--- ENTRIES PROVIDED ---
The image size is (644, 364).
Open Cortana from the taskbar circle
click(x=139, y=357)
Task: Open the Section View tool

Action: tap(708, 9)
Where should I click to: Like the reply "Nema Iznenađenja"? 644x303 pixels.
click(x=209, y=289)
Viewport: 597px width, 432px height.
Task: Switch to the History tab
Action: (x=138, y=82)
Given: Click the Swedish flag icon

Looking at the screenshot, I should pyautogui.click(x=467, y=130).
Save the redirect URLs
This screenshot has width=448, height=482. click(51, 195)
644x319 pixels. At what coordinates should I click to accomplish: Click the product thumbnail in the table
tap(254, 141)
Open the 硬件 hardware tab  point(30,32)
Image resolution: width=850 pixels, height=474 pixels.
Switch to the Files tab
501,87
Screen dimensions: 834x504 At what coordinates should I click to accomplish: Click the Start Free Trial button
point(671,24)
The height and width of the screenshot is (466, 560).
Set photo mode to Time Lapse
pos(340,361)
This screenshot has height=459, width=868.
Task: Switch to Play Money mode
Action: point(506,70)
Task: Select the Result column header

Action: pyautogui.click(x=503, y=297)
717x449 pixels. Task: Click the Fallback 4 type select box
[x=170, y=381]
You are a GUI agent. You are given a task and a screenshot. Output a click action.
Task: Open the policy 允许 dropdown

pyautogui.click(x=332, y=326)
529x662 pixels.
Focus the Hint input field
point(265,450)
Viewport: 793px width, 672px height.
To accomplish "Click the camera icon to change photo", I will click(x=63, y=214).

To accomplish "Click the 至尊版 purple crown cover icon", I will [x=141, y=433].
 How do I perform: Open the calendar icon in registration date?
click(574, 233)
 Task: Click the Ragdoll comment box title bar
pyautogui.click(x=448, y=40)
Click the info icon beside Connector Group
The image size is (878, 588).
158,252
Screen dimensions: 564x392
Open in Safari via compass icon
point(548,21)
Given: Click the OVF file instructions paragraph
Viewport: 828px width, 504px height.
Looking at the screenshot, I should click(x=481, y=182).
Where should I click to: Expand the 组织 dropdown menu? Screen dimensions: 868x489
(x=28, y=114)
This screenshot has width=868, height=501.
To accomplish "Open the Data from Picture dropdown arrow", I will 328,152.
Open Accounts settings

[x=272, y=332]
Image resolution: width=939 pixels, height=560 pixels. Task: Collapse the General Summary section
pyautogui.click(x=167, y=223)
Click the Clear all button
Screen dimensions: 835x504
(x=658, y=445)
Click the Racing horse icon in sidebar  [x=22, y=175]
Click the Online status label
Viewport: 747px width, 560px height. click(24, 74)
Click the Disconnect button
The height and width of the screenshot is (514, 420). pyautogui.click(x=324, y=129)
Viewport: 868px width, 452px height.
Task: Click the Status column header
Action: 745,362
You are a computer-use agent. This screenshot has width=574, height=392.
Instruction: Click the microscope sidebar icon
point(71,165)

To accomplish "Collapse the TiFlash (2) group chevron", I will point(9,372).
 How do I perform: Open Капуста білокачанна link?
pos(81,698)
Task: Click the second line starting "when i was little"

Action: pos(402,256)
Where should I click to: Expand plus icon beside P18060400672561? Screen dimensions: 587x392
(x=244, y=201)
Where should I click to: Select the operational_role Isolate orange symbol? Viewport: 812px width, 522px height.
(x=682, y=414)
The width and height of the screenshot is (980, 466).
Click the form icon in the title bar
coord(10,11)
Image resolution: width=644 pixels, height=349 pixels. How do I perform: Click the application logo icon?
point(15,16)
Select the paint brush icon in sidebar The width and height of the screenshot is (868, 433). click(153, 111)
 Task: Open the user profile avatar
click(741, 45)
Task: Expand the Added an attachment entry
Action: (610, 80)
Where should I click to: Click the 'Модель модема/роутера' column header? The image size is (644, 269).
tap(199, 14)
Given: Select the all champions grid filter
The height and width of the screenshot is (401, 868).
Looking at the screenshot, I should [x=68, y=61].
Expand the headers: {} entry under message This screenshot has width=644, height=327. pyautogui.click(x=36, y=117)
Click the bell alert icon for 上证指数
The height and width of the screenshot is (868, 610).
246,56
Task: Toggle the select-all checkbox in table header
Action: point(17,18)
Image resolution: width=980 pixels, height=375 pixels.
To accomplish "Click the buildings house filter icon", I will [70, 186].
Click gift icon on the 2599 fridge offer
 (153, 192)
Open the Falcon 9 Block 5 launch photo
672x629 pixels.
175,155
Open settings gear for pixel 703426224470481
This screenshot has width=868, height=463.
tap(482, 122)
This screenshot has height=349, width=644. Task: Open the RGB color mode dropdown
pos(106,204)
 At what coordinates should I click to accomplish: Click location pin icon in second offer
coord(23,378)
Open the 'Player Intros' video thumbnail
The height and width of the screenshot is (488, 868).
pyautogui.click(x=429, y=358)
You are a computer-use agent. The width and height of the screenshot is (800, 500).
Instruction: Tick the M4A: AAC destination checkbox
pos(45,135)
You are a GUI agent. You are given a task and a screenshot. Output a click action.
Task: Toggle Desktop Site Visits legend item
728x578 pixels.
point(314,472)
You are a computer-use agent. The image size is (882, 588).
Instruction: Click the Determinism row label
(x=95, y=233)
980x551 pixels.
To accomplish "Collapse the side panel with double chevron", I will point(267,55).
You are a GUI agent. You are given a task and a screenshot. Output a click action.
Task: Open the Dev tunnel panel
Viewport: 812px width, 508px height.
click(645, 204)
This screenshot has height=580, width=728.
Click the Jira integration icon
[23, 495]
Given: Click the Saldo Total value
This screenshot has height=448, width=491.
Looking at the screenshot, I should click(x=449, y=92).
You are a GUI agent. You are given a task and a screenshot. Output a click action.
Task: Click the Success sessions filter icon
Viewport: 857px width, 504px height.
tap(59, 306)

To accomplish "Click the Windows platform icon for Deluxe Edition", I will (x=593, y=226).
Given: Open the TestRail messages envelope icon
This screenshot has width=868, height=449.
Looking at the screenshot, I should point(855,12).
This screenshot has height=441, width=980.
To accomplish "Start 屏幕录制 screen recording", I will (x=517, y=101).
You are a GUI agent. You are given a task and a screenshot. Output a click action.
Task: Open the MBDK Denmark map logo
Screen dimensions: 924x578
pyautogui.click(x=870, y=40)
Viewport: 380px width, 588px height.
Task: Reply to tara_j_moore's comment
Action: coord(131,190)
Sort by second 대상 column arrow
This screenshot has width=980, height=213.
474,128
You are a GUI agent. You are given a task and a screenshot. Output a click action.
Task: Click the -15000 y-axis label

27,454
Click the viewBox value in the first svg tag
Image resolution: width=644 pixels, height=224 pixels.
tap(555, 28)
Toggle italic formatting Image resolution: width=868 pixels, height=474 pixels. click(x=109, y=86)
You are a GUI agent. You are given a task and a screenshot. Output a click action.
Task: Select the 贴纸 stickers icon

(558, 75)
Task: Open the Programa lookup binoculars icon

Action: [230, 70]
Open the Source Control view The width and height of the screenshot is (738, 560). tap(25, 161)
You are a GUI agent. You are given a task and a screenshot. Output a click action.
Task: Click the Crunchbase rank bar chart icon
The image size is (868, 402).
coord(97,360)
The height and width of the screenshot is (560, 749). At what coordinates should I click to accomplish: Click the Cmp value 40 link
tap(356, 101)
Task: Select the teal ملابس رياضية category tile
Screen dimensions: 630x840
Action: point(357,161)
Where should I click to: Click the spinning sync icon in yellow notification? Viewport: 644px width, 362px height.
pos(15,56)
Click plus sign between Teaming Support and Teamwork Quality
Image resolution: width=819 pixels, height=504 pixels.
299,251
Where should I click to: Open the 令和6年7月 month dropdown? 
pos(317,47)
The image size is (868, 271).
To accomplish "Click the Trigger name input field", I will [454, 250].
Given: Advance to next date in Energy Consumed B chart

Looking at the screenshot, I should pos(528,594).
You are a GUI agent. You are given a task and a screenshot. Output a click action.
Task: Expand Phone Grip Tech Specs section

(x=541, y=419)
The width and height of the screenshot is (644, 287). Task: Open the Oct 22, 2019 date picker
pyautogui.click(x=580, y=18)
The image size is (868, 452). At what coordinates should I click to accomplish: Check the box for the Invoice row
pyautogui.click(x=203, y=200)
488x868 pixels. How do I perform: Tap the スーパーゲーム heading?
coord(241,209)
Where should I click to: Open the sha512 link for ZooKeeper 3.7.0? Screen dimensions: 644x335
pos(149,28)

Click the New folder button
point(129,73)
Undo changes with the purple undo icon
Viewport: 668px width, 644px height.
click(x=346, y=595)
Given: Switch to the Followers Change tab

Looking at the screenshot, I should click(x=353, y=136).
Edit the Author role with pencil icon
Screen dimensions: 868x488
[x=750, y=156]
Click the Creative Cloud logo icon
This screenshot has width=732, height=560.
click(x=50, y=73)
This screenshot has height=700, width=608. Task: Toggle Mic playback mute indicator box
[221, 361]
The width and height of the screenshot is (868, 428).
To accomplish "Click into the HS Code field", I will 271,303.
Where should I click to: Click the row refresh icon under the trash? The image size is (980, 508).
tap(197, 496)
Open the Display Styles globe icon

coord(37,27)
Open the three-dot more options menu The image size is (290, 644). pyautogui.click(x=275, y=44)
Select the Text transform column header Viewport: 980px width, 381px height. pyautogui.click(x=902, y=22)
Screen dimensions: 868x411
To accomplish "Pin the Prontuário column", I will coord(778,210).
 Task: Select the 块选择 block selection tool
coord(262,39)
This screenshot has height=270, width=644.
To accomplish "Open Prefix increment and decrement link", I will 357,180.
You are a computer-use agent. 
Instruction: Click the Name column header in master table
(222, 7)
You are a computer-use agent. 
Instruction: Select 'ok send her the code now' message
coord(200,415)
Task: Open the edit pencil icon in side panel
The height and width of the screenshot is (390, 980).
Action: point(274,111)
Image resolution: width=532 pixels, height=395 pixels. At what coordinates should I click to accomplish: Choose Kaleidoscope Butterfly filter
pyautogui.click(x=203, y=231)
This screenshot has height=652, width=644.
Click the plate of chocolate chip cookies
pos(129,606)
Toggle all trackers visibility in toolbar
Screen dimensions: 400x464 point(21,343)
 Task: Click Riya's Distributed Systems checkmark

--- WHAT THIS TASK INVOLVES ---
Each line of the data that holds "arrow" should be reported.

--- ANSWER TO THIS PROBLEM ---
To accomplish "Open the Data from Picture dropdown arrow", I will 328,152.
Sort by second 대상 column arrow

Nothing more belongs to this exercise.